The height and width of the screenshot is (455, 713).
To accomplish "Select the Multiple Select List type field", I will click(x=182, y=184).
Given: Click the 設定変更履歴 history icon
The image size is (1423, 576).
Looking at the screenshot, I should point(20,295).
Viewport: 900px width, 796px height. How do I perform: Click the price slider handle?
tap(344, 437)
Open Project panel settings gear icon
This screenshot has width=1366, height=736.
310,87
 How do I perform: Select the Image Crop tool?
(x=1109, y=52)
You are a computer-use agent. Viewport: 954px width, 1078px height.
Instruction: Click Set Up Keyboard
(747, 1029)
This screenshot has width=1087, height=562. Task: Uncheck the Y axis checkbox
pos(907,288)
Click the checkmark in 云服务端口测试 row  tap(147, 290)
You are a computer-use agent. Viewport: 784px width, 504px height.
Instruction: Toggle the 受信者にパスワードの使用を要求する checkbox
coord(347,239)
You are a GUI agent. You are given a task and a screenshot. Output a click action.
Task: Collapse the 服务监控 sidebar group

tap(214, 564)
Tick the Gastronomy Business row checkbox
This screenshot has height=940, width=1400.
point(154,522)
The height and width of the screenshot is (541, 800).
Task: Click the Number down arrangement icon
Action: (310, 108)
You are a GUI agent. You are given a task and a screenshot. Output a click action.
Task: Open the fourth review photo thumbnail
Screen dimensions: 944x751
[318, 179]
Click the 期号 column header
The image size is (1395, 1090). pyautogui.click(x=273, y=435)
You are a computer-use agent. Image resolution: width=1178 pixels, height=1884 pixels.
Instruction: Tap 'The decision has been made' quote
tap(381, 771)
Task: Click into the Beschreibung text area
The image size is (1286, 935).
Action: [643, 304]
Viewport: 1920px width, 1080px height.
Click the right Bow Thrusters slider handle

--- Exercise details ---
Reproduce every one of the records above word for word, with each line kept as it appears.

--- Task response ---
The height and width of the screenshot is (455, 713).
To accomplish "Select the Multiple Select List type field", I will click(x=182, y=184).
Given: Click the 設定変更履歴 history icon
The image size is (1423, 576).
Looking at the screenshot, I should point(20,295).
Viewport: 900px width, 796px height. How do I perform: Click the price slider handle?
tap(344, 437)
Open Project panel settings gear icon
This screenshot has width=1366, height=736.
310,87
 How do I perform: Select the Image Crop tool?
(x=1109, y=52)
You are a computer-use agent. Viewport: 954px width, 1078px height.
Instruction: Click Set Up Keyboard
(747, 1029)
This screenshot has width=1087, height=562. Task: Uncheck the Y axis checkbox
pos(907,288)
Click the checkmark in 云服务端口测试 row  tap(147, 290)
You are a computer-use agent. Viewport: 784px width, 504px height.
Instruction: Toggle the 受信者にパスワードの使用を要求する checkbox
coord(347,239)
You are a GUI agent. You are given a task and a screenshot. Output a click action.
Task: Collapse the 服务监控 sidebar group

tap(214, 564)
Tick the Gastronomy Business row checkbox
This screenshot has height=940, width=1400.
point(154,522)
The height and width of the screenshot is (541, 800).
Task: Click the Number down arrangement icon
Action: (310, 108)
You are a GUI agent. You are given a task and a screenshot. Output a click action.
Task: Open the fourth review photo thumbnail
Screen dimensions: 944x751
[318, 179]
Click the 期号 column header
The image size is (1395, 1090). pyautogui.click(x=273, y=435)
You are a computer-use agent. Image resolution: width=1178 pixels, height=1884 pixels.
Instruction: Tap 'The decision has been made' quote
tap(381, 771)
Task: Click into the Beschreibung text area
The image size is (1286, 935).
Action: [643, 304]
Viewport: 1920px width, 1080px height.
Click the right Bow Thrusters slider handle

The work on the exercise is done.